BEGIN TASK MATERIAL

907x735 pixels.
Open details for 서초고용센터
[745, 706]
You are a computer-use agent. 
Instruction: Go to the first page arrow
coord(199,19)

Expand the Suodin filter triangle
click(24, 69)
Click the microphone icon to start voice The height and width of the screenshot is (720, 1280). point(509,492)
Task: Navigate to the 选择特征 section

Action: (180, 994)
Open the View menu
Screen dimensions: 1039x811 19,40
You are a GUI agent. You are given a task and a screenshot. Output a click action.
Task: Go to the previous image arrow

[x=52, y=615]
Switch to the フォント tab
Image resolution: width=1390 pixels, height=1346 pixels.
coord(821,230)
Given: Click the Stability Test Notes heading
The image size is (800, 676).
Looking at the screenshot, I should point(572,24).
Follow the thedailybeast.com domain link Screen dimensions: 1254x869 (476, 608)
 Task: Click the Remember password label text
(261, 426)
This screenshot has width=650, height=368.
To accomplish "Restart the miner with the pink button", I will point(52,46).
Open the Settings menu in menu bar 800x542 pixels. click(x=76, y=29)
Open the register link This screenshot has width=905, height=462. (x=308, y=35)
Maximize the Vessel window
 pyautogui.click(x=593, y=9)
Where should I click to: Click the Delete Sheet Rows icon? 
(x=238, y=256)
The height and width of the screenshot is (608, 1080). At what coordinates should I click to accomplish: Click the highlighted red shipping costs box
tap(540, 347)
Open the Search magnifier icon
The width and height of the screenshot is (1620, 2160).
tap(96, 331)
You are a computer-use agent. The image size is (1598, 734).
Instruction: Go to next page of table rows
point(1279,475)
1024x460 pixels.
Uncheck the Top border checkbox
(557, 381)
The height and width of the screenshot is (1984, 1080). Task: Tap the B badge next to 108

END TASK MATERIAL

> _EXERCISE REQUIREMENTS_: Your answer should consist of the lines from the line with "You are a GUI" to the line with "1024x460 pixels." above, repeated exactly, both ends included.

> _RESULT OF THE EXERCISE_:
You are a GUI agent. You are given a task and a screenshot. Output a click action.
Task: Go to the previous image arrow

[x=52, y=615]
Switch to the フォント tab
Image resolution: width=1390 pixels, height=1346 pixels.
coord(821,230)
Given: Click the Stability Test Notes heading
The image size is (800, 676).
Looking at the screenshot, I should point(572,24).
Follow the thedailybeast.com domain link Screen dimensions: 1254x869 (476, 608)
 Task: Click the Remember password label text
(261, 426)
This screenshot has width=650, height=368.
To accomplish "Restart the miner with the pink button", I will point(52,46).
Open the Settings menu in menu bar 800x542 pixels. click(x=76, y=29)
Open the register link This screenshot has width=905, height=462. (x=308, y=35)
Maximize the Vessel window
 pyautogui.click(x=593, y=9)
Where should I click to: Click the Delete Sheet Rows icon? 
(x=238, y=256)
The height and width of the screenshot is (608, 1080). At what coordinates should I click to accomplish: Click the highlighted red shipping costs box
tap(540, 347)
Open the Search magnifier icon
The width and height of the screenshot is (1620, 2160).
tap(96, 331)
You are a computer-use agent. The image size is (1598, 734).
Instruction: Go to next page of table rows
point(1279,475)
1024x460 pixels.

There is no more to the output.